Exercise instructions — Quote exactly the lines from the start of the entries to the one with "Given: Click the upload", both ends included.

+++

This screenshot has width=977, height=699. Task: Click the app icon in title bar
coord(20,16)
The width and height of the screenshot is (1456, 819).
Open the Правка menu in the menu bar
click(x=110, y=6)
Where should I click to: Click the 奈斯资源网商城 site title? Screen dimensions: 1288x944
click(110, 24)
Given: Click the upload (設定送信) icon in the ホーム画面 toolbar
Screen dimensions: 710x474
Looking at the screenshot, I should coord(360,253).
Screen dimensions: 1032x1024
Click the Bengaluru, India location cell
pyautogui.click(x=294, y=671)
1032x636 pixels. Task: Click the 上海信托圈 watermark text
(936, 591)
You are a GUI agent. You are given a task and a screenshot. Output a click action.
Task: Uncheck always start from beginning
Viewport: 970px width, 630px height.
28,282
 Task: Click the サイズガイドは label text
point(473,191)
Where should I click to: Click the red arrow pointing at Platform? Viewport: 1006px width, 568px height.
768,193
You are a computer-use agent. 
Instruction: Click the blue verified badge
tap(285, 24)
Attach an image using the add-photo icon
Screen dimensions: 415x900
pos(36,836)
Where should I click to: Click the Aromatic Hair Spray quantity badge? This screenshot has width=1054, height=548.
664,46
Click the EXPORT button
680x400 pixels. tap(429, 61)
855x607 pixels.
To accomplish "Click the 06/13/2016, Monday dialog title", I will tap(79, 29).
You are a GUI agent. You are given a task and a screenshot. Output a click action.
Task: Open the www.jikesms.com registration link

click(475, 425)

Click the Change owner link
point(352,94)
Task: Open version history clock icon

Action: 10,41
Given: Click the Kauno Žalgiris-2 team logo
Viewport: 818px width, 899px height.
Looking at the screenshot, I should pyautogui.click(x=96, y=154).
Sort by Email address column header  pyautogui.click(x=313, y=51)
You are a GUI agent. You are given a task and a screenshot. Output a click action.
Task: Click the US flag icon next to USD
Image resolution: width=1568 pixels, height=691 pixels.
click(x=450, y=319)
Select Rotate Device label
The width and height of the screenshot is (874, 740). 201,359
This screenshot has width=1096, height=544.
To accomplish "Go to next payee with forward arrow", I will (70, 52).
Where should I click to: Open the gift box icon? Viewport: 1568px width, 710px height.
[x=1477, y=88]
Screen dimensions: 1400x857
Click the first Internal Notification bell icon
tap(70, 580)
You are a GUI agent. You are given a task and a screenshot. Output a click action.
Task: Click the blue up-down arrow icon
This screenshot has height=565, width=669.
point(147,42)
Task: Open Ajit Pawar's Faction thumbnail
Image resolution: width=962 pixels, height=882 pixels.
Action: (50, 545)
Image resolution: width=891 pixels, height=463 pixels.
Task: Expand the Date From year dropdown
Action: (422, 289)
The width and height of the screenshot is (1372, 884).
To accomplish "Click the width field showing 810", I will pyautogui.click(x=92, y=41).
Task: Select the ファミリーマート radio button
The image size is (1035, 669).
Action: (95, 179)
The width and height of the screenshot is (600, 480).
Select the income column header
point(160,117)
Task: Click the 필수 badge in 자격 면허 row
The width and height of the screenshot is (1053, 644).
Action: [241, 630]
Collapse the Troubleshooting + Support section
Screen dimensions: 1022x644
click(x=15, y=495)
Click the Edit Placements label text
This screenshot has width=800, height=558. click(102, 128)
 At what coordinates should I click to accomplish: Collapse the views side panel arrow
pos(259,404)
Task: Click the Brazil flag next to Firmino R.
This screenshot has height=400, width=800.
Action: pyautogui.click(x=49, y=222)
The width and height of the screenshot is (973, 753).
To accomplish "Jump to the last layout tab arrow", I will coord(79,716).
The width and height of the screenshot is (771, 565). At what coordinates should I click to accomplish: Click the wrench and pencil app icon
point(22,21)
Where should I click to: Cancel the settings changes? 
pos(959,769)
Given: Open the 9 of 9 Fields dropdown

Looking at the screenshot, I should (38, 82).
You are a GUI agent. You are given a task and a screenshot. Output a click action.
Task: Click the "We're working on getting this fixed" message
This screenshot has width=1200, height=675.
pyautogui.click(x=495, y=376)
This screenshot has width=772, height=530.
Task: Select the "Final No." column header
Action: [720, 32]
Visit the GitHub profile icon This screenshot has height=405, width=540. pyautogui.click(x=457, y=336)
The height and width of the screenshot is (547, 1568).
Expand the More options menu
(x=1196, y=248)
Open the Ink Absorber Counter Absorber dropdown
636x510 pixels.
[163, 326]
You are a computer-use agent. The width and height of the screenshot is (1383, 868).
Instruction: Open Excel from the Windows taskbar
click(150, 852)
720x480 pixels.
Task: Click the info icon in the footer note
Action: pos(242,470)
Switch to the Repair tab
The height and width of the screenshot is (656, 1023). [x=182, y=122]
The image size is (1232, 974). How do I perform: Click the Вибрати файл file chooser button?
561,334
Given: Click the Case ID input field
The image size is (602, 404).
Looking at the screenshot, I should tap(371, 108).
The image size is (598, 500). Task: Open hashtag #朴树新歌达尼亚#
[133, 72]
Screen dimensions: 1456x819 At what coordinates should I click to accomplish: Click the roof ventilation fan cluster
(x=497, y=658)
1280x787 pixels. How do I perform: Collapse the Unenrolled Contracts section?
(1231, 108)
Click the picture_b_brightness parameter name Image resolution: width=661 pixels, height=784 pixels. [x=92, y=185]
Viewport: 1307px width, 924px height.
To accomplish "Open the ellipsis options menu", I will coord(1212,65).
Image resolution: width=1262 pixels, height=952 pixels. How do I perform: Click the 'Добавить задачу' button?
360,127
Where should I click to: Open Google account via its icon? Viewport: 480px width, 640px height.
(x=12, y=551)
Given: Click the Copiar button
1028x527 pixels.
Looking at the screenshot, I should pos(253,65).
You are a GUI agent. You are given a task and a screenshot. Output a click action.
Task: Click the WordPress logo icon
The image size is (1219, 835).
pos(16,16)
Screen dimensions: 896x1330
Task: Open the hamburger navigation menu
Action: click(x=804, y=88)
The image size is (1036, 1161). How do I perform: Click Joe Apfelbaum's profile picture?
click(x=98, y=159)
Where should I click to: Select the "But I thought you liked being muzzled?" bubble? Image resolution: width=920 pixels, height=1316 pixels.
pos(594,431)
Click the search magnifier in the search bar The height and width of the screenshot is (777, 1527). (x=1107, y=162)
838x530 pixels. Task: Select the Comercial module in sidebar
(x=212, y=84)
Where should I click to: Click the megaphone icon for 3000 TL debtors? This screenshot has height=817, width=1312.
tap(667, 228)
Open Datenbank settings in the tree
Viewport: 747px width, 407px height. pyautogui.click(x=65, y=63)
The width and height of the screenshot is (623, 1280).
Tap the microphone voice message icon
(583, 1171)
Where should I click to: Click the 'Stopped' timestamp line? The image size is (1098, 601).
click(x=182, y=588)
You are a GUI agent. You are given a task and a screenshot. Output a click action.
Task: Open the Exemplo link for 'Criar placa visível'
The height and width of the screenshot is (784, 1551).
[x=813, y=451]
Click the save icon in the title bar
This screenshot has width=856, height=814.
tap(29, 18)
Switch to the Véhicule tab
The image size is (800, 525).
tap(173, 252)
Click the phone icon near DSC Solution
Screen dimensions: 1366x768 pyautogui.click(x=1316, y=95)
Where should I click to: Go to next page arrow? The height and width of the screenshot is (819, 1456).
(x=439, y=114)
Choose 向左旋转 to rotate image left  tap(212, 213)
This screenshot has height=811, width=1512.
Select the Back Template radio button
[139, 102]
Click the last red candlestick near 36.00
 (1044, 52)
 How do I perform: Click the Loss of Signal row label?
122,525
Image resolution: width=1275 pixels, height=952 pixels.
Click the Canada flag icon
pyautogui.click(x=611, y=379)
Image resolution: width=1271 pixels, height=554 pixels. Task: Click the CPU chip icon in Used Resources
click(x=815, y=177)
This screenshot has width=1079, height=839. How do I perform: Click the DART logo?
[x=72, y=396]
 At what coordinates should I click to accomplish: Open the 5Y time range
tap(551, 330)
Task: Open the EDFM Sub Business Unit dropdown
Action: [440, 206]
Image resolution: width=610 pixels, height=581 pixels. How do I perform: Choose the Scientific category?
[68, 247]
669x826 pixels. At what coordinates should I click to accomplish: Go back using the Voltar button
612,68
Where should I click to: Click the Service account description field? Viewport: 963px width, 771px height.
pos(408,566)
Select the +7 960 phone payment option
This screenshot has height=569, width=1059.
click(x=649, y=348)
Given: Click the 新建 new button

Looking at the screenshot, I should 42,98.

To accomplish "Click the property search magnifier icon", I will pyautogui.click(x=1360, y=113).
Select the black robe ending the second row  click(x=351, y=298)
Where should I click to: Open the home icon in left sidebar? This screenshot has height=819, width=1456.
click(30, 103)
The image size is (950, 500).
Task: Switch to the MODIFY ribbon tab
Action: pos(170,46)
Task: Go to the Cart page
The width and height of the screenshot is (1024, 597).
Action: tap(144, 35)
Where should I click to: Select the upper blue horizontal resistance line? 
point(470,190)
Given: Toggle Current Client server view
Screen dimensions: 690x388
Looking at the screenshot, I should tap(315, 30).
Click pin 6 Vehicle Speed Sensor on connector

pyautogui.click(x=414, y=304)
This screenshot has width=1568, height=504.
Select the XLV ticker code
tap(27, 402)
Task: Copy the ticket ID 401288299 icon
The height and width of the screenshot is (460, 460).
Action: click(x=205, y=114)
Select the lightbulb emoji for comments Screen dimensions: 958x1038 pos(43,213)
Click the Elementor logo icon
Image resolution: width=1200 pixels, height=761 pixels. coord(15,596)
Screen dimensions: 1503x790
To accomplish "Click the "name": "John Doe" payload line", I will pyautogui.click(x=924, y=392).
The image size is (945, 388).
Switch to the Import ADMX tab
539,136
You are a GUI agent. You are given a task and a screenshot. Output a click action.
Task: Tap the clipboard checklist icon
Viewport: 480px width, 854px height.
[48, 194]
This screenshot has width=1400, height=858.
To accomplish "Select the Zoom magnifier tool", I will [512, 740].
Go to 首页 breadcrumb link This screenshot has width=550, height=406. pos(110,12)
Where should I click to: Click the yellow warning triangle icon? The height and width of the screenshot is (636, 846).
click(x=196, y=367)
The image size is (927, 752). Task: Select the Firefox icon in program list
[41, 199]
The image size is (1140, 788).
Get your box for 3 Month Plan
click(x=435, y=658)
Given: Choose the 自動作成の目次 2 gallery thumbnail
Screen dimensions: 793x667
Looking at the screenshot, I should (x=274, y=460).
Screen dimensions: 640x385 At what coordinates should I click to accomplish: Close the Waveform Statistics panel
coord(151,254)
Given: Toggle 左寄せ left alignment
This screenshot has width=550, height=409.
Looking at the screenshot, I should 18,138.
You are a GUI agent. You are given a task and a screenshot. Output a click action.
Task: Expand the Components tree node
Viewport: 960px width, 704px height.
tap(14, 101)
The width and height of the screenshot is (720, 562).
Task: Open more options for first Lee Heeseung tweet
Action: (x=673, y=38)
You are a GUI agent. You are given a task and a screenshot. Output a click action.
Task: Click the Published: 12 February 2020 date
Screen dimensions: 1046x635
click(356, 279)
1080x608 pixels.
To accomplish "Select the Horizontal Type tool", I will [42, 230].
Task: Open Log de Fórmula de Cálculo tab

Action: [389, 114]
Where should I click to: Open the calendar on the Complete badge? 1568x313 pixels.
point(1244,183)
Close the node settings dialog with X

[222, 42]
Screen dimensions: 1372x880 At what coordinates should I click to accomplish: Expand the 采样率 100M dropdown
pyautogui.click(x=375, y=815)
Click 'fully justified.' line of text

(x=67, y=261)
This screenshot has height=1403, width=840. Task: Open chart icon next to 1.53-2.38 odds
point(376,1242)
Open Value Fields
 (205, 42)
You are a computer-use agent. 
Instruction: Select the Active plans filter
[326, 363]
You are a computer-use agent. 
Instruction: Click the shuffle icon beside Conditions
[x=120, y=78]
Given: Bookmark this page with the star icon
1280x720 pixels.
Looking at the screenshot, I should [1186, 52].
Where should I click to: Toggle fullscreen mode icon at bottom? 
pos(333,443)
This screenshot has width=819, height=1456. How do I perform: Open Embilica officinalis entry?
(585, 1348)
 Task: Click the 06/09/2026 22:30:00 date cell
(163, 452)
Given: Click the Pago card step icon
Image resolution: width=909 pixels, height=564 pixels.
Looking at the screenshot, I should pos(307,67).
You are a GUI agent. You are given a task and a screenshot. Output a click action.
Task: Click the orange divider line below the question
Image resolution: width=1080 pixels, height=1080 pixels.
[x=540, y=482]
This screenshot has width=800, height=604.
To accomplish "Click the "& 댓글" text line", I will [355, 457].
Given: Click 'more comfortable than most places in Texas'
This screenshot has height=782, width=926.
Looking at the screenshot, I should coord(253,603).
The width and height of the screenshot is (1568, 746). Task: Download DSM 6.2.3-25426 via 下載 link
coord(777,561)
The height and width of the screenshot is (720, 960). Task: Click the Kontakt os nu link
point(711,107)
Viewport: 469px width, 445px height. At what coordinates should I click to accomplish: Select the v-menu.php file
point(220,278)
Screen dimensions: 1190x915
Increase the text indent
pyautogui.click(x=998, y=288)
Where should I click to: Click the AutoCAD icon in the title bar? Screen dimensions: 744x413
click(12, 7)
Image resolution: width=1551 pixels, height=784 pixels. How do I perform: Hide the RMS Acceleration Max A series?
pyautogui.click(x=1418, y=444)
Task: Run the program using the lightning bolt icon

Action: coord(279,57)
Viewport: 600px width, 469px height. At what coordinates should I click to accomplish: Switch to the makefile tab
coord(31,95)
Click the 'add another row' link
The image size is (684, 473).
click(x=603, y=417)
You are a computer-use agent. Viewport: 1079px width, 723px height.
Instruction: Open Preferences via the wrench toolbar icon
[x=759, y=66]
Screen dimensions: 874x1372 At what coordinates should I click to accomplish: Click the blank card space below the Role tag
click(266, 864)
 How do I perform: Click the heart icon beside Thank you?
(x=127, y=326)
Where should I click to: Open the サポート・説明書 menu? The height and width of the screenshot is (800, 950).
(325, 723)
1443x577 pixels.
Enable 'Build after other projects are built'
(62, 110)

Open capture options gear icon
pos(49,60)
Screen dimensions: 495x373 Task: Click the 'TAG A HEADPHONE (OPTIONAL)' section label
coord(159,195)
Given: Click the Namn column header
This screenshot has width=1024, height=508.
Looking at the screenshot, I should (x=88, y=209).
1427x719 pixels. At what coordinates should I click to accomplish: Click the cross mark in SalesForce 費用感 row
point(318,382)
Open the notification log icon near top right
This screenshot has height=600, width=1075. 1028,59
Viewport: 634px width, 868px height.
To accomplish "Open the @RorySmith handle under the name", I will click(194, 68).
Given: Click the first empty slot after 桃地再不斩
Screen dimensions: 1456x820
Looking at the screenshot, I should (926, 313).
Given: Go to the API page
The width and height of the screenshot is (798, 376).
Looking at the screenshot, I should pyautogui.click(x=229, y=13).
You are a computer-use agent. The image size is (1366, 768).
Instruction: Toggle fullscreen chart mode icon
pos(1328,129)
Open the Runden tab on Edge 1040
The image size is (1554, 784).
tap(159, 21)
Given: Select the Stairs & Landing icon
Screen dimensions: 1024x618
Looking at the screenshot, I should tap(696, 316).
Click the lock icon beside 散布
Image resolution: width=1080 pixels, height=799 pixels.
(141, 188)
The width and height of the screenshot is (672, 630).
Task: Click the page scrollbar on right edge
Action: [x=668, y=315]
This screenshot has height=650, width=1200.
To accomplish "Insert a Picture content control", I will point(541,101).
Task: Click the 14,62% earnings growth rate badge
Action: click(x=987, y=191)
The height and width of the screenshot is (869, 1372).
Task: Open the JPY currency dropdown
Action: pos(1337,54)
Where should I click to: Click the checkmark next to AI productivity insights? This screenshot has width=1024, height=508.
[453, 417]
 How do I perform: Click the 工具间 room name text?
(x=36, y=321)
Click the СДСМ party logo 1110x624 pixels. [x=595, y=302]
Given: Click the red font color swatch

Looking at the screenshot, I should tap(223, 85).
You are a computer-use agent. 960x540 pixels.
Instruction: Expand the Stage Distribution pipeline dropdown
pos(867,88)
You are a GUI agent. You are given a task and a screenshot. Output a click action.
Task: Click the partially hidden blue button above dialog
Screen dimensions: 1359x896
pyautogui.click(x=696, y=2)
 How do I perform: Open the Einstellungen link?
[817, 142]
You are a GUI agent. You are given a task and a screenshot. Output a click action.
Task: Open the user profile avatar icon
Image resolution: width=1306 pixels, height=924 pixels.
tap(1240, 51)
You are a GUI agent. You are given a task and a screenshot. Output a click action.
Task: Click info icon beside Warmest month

+++

Answer below —
This screenshot has width=977, height=699. Task: Click the app icon in title bar
coord(20,16)
The width and height of the screenshot is (1456, 819).
Open the Правка menu in the menu bar
click(x=110, y=6)
Where should I click to: Click the 奈斯资源网商城 site title? Screen dimensions: 1288x944
click(110, 24)
Given: Click the upload (設定送信) icon in the ホーム画面 toolbar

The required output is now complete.